(Task objective)
Once you reach the line with "Open sidebar actions via three-dot icon" in the material below, copy each line exactly up to and including the line with "Increment the minor", and skip the pictures.

(Provided records)

>>

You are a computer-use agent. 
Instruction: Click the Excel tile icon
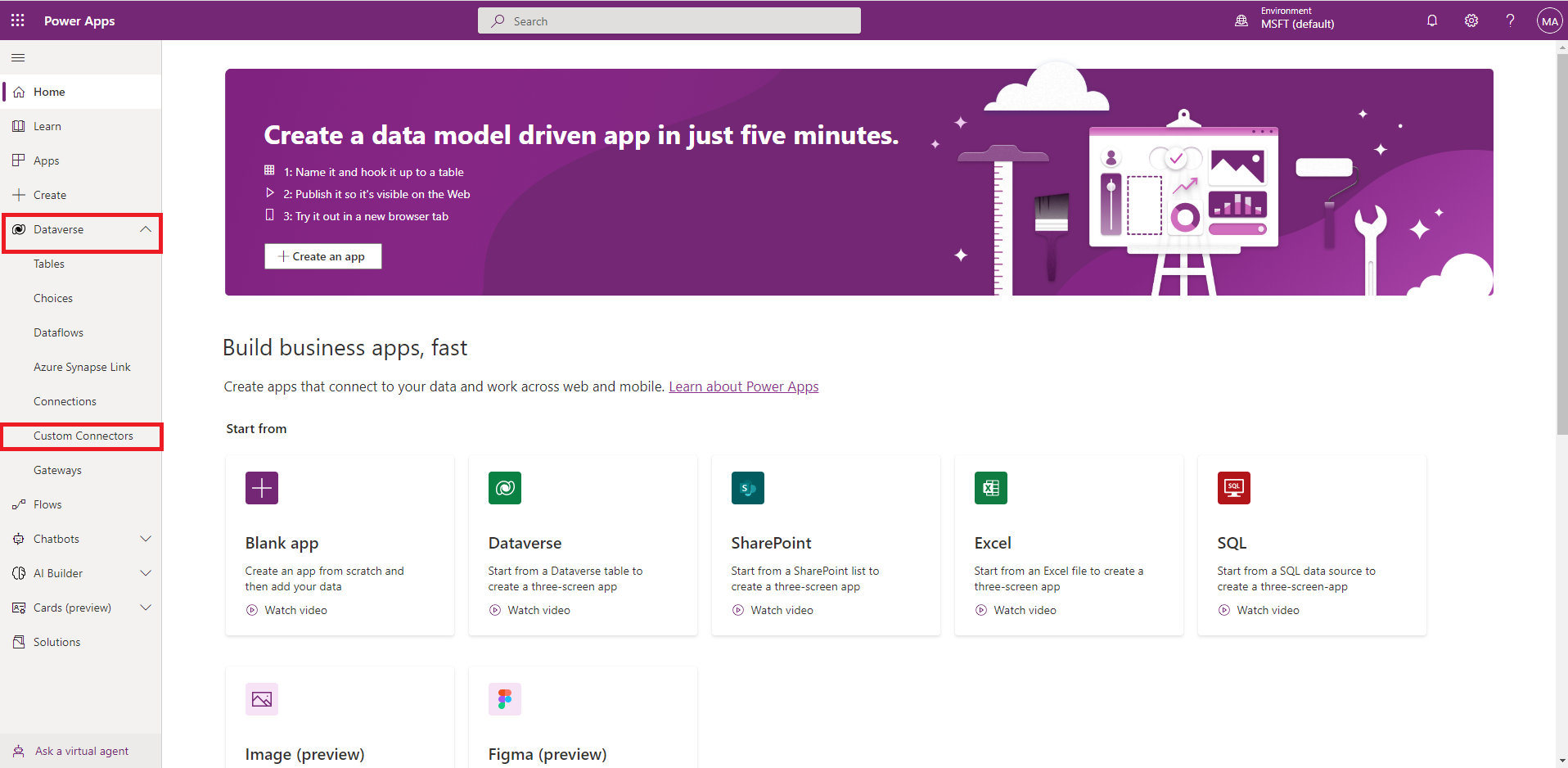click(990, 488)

<<
>>

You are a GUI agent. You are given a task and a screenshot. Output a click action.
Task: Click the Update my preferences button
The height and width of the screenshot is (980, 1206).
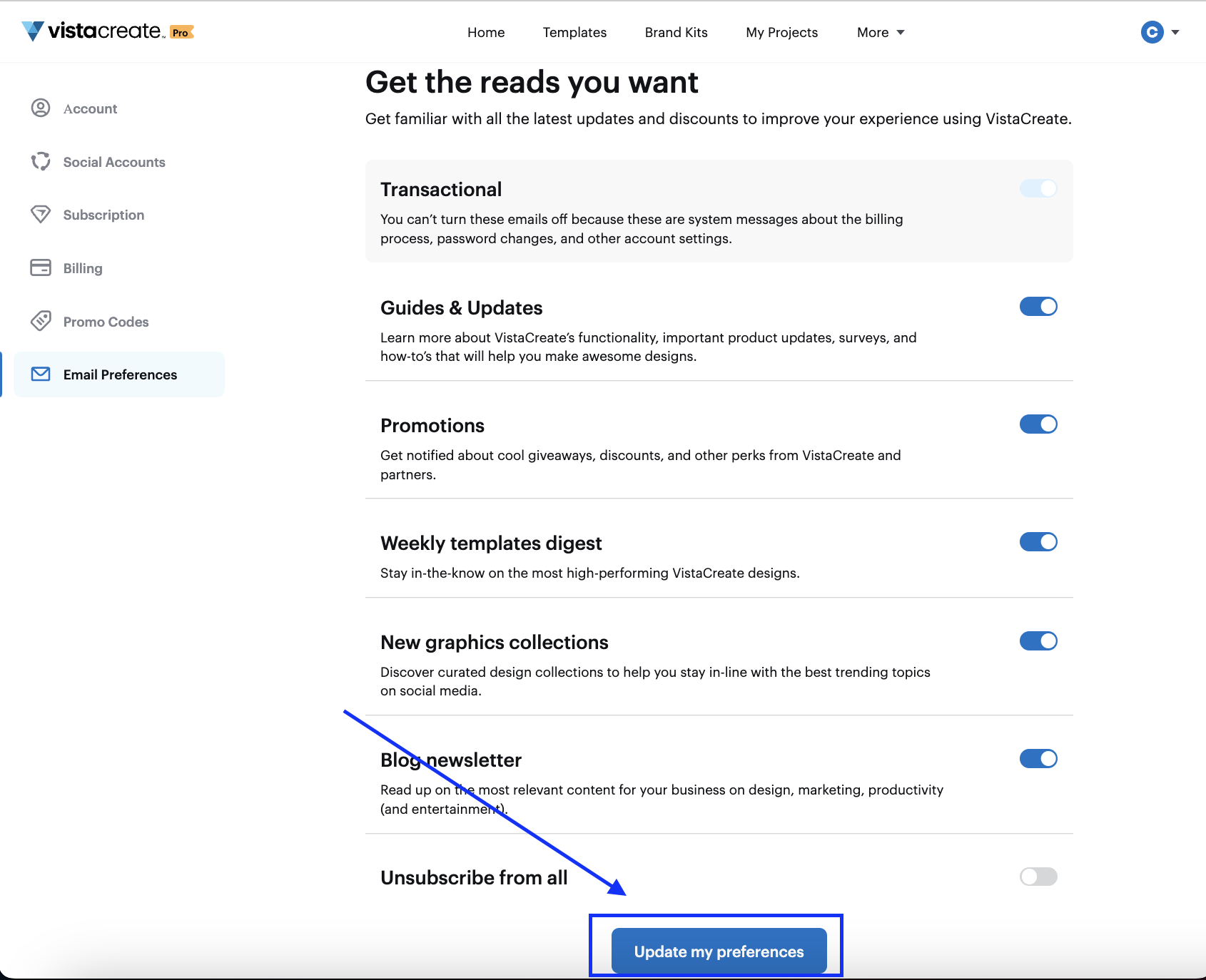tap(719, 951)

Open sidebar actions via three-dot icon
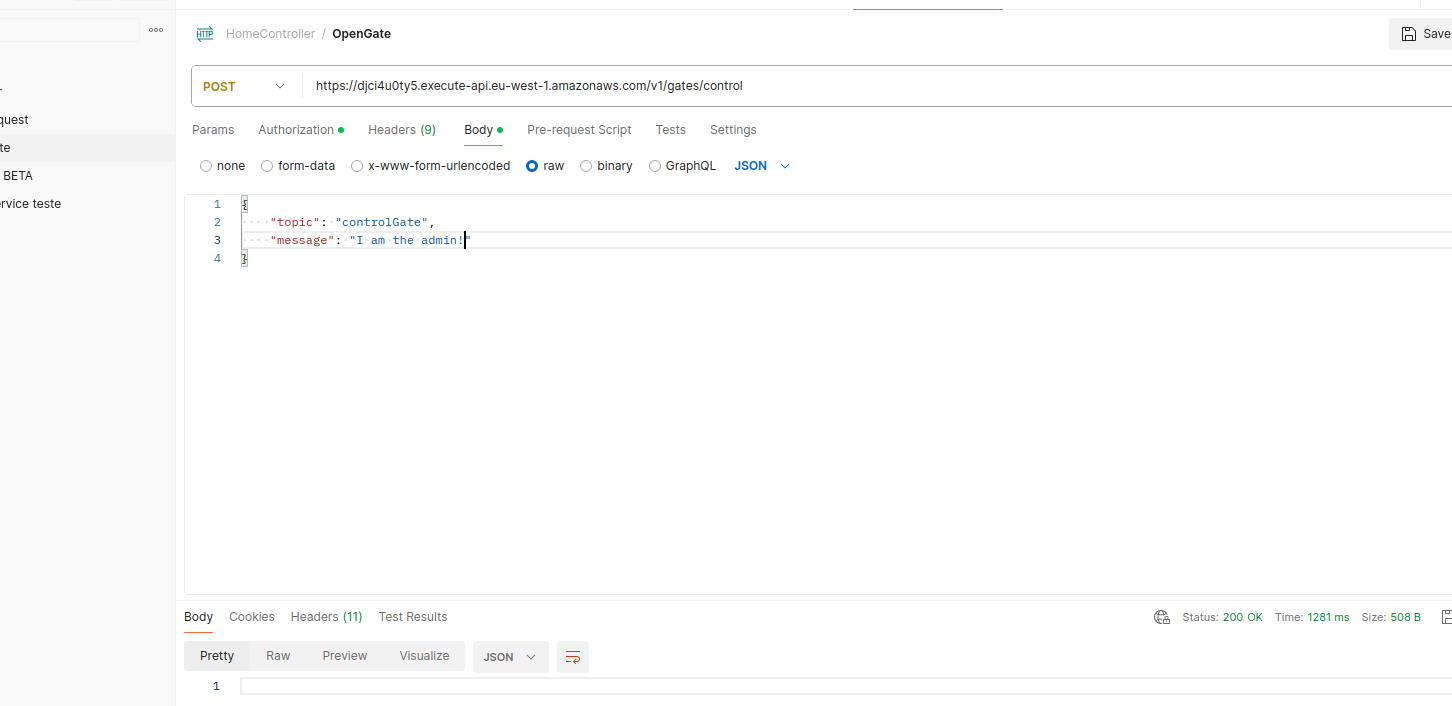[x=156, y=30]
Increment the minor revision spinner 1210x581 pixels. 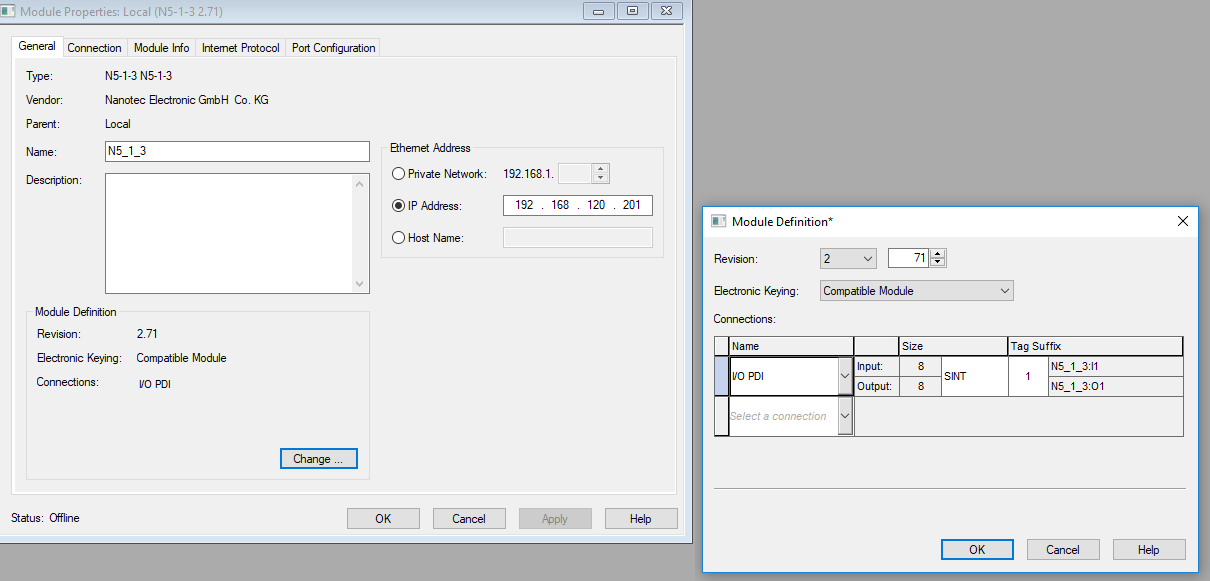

<<

(Response to the task)
Open sidebar actions via three-dot icon
[x=156, y=30]
Increment the minor revision spinner 1210x581 pixels. 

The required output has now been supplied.